Modern security isn’t just firewalls and antivirus—it’s everyday choices made by people using company laptops. Whether you’re in the office, at home, or on the road, these eight recommendations will help you protect your organization’s data, reputation, and customers.
1) Treat MFA as non-negotiable
Multi-factor authentication (MFA) stops a stolen password from becoming a breach. Enable MFA everywhere it’s offered – email, VPN, password manager, finance and HR tools. Prefer app-based codes or a hardware security key over SMS when possible. If an unexpected MFA prompt appears, deny it and report it; “MFA fatigue” attacks rely on you approving a surprise notification.
2) Use a password manager and unique passphrases
Passwords reused across sites are a gift to attackers after a single leak. Use a company-approved password manager to generate and store long, unique passwords. For your laptop login and critical systems, create a memorable passphrase (for example: four unrelated words) instead of short, complex strings you’ll forget. Never share credentials in chat, tickets, or email, even with IT; they’ll never ask.
3) Update promptly, no “remind me later”
Patches close known holes that attackers automate against. When your device prompts for an update, install it the same day, especially browsers, PDF readers, and collaboration apps. Restart fully at least once a week to finish updates. If a critical patch is announced by IT, save work and update immediately; minutes can matter during active exploitation.
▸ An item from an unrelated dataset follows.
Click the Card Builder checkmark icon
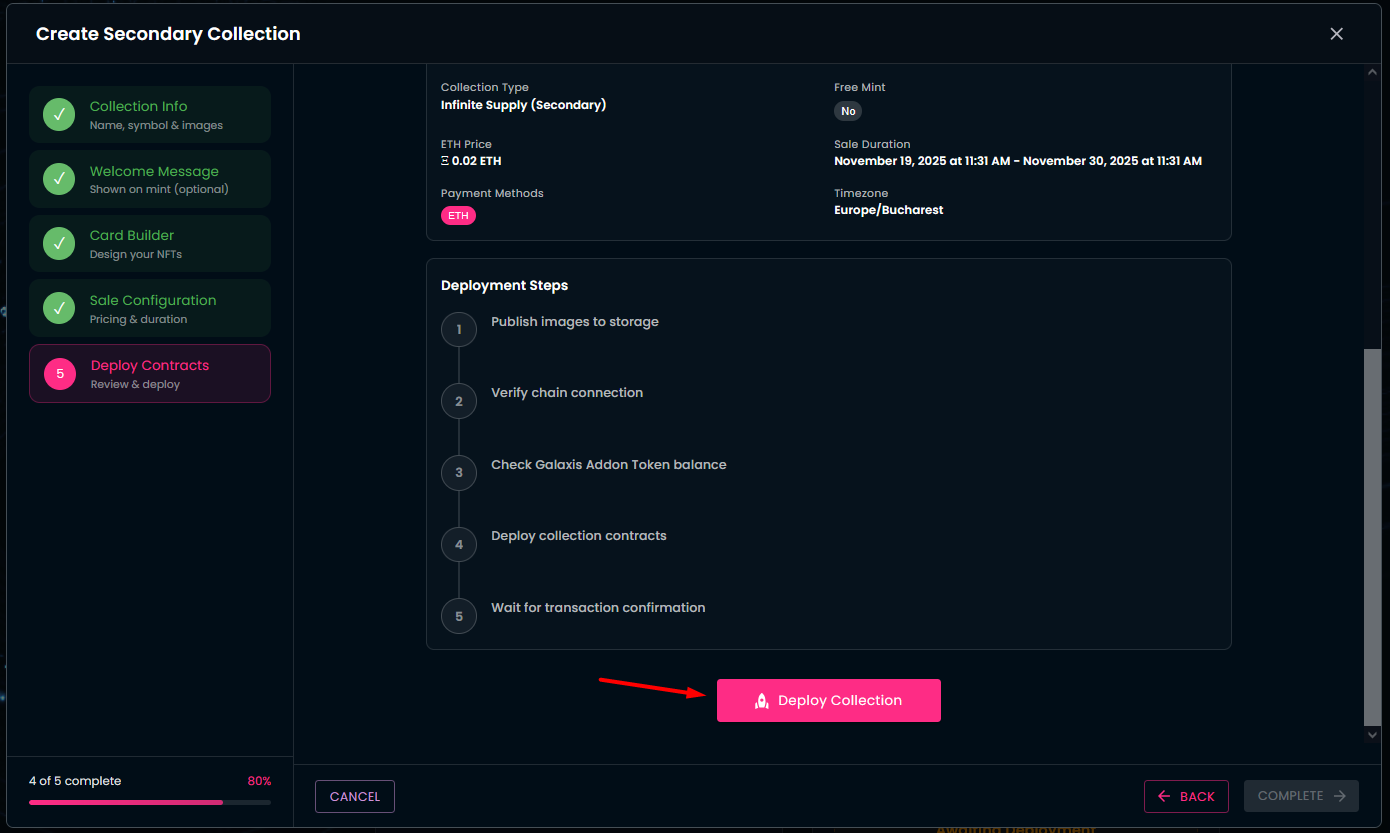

4) Be a skeptic with links, attachments, and QR codes
Phishing is still the #1 entry point. Before you click, hover to preview the URL. Verify unexpected invoices, DocuSign requests, or “urgent” account changes out-of-band (e.g., call the sender using a known number). Be wary of password-expiry scare tactics, shipping notices you didn’t expect, and messages requesting MFA codes. For QR codes in meeting rooms, cafes, or emails, assume they’re risky; if it’s legitimate, you should also be able to access it via the official site or bookmarked link.
5) Use secure networks (and a VPN)
Public and guest Wi-Fi can expose your traffic and device. When away from trusted networks, tether to your phone or use the company VPN. Avoid logging into sensitive systems on hotel or conference Wi-Fi without VPN enabled first. Disable auto-join for open networks and turn off Wi-Fi and Bluetooth when not needed. If you must print or screen-share on a home network, segment work devices to a separate SSID when possible.
6) Protect the device itself: lock, encrypt, and clean desk
A secure laptop is more than a strong login.
- Lock your screen (Win+L / Control+Command+Q) every time you step away.
- Ensure full-disk encryption is enabled (BitLocker/FileVault).
- Don’t leave laptops unattended in cars or hotel rooms; if you must, use a cable lock and store in a concealed location.
- Keep sensitive notes out of view during calls and avoid photographing screens. A clean desk and closed notebook reduce shoulder-surfing risks.
7) Practice least-privilege and safe data handling
Only keep the data you need, where it belongs. Save files to company-approved storage (OneDrive, Google Drive, SharePoint) rather than local “Downloads” or personal cloud accounts. Avoid forwarding work documents to personal email. Before sharing, check access permissions; default to “view” and add time-limited links when appropriate. Don’t install unapproved apps or browser extensions, they can capture screens, keystrokes, or data. If a workflow truly needs an exception, request it through IT so risks can be reviewed.
8) Report quickly and without fear
Speed matters. If you clicked a suspicious link, entered credentials on a fake page, lost a device, saw an unexpected MFA prompt, or noticed strange behavior (pop-ups, new extensions, unusual logins), report it immediately through your company’s security channel. Swift reporting lets the team reset credentials, revoke tokens, isolate devices, and protect others. You won’t get in trouble for reporting; you will help prevent an incident from escalating.
Security is a team sport. When every employee uses MFA, keeps software updated, questions unexpected requests, and reports issues fast, attackers have a much harder time turning small mistakes into major incidents. Start with the recommendation you can implement today, and build from there—your vigilance is one of the company’s most powerful safeguards.